Spotted! Poutine hits the road
Smoke's Poutinerie is on its biggest marketing push ever with a travelling eating competition to support the franchise's growth across Canada.
Smoke’s Poutinerie is bringing an eating competition that only it can provide to cities across Canada in its biggest marketing push ever to show support to its growing number of locations.
The tour bears the full name of Smoke’s Poutinerie World Famous Great Canadian Cross Country Plaid Gravy Train Fries Curd & Gravy Weird Wild and Wacky Poutine Eating Tour 2014 (SPWFGCCCPGTFCGWWWPET2014 for short) started yesterday in Halifax and will visit another city every day before the finale in Vancouver on Aug. 19.
The idea for the series, which was organized and planned completely in-house, comes from the success seen at the World Poutine Eating Championship events Smoke’s has been running in Toronto for the last four years.
“What we were getting back from event-goers was that they wanted us all over Canada to see what we could do in other cities,” Danica Linnemann, marketing manager at Smoke’s Poutinerie, tells MiC.
Having first been established as a food truck in 2008, Smoke’s now has over 60 locations across Canada with plans to open its first American location in Los Angeles before the end of the year. With 17 different stops, every city on the tour has at least one Smoke’s location, with some of the stops, such as Moose Jaw, being open for only a matter of weeks.
“We’re going to focus on city locations where we have franchises to support them and show the cities what we do and what we’re capable of,” Linnemann says. “In places like Moose Jaw, this is a way to get the word out and help them establish a fanatical customer base.”
The main attraction is the team of competitive eaters Smoke’s is bringing with it. In each city, “Furious Pete” Czerwinski, Tim “Gravy” Brown and Pat “Deep Dish” Bertoletti will be going head-to-head in a contest that reflects some aspect of the local culture. At the kick-off event yesterday in Halifax, there was a donair-eating competition. There will be a nod to Kelowna’s history of winemaking when the competitors have to stomp the poutine in a barrel before drinking it. In Calgary, the Stampede will be represented as the eaters race to eat the most bull testicle poutine.

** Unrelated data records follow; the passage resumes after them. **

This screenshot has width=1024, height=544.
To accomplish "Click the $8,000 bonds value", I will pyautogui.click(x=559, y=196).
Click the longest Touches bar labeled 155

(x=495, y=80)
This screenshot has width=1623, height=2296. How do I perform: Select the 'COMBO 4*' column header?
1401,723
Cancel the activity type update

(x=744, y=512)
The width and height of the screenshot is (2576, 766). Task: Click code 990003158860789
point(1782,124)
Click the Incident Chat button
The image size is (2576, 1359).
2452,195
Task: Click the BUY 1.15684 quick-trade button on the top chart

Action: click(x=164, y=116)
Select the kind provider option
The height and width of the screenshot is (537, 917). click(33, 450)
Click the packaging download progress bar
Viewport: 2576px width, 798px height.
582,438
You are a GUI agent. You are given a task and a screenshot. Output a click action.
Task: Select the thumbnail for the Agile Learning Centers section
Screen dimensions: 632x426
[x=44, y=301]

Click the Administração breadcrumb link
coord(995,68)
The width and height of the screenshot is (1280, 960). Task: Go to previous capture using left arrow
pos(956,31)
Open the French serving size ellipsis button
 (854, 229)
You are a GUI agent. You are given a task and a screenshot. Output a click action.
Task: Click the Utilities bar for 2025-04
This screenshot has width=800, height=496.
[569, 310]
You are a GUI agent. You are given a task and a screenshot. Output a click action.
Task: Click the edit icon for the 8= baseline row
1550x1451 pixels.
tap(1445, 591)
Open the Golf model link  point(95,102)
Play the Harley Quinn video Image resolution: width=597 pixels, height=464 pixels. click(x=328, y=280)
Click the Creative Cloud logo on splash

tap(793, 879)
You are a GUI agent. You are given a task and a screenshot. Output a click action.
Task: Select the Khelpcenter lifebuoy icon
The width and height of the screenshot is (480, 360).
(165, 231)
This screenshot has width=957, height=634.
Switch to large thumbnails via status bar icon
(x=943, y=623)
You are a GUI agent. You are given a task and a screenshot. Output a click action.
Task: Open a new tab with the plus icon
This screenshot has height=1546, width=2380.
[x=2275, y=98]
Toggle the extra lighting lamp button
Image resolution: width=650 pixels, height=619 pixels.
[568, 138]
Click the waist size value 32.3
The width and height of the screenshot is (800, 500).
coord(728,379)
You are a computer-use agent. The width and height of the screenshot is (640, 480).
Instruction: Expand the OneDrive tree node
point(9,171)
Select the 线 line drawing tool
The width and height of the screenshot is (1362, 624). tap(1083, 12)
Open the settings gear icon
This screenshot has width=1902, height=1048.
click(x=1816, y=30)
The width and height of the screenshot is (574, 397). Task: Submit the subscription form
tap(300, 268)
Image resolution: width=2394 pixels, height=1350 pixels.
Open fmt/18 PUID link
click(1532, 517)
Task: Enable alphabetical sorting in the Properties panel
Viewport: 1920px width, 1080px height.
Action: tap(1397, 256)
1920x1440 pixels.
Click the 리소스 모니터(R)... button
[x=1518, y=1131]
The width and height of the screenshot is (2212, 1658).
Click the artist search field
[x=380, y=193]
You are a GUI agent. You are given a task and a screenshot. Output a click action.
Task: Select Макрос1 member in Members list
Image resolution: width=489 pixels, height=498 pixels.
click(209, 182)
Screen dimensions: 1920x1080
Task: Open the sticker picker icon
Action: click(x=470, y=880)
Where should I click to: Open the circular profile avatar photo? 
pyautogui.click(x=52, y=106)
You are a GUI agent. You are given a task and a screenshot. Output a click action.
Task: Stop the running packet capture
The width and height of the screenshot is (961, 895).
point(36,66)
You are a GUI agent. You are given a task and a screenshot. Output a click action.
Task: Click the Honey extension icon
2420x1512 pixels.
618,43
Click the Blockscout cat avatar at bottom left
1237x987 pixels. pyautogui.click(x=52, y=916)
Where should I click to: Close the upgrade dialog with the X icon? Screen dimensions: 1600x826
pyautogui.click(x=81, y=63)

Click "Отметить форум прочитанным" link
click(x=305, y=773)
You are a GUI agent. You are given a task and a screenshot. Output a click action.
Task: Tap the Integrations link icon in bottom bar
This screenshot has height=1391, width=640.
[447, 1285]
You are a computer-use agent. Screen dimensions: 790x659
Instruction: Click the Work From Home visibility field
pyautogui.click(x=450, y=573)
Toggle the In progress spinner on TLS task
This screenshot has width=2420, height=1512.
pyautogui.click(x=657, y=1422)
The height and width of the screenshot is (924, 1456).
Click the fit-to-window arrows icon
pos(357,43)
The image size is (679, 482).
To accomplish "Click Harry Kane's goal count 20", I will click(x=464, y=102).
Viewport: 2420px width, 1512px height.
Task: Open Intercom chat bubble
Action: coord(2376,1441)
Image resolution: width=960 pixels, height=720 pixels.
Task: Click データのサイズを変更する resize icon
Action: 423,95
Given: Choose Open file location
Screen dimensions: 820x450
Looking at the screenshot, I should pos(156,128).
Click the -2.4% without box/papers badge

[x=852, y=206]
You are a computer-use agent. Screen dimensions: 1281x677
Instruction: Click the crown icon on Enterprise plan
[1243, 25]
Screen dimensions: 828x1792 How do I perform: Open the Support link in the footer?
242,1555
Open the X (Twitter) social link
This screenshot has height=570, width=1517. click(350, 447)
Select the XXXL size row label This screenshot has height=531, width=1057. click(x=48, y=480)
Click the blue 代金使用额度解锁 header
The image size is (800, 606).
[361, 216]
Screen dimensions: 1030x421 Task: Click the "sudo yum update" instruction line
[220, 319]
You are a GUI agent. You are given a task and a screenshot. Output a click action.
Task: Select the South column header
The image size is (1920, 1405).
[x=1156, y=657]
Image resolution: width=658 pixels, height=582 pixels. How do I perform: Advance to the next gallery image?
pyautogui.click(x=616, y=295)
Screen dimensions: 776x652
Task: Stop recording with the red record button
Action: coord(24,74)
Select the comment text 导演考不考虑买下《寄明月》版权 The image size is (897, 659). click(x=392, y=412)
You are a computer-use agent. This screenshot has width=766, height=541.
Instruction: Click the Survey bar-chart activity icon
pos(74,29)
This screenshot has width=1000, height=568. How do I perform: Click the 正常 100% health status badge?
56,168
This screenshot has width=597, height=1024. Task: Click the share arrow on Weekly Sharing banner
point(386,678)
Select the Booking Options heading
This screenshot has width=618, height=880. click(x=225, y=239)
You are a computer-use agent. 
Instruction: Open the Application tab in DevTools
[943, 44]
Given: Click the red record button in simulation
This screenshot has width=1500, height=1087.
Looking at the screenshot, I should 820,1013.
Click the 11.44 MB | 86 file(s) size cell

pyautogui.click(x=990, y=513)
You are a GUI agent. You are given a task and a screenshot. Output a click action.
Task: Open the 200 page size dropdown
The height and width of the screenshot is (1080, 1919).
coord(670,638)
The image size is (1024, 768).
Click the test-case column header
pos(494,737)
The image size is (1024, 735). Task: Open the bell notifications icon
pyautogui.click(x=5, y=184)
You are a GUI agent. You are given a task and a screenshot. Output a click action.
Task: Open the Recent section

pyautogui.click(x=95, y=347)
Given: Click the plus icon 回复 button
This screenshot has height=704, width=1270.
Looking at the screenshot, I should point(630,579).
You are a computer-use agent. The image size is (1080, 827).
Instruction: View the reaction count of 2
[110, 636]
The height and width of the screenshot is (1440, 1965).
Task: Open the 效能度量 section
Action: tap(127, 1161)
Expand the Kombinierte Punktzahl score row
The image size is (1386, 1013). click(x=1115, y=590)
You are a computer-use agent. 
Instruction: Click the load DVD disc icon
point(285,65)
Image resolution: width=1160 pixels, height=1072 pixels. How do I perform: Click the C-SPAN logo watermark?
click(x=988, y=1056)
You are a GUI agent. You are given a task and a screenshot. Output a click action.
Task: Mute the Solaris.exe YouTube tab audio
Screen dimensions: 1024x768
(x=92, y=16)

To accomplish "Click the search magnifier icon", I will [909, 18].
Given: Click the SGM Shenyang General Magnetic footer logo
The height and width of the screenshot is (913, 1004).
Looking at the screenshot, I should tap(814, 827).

Smoke’s target market is 18- to 25-year-olds, although Linnemann says that age goes as high as 45. Part of the event-heavy marketing the company has previously done – with Smoke’s being available at music festivals and outdoor events across Canada – is part of its history as a food truck, but it also helps deliver the restaurant’s personality in a way that connects with that younger market.
“What’s most important is to show just how fun we are,” Linnemann says. “We’re not just a poutine company. We’re an entertainment company, built on glam rock and love of the 80s, and we enforce that through the music that we play and the events we do.”
As the company grows, so has its marketing budget. Given the company’s history, it makes sense that its biggest push be put behind creating an event like this one, although Linnemann says the company will inevitably have to include other platforms in its strategy.
“You can’t continue to rely on the same media vehicles, but [event-based marketing] has been extremely successful for us so far, so I don’t think at any point we’re going to neglect it completely. It’s a pillar of what we do but there’s always potential for more.”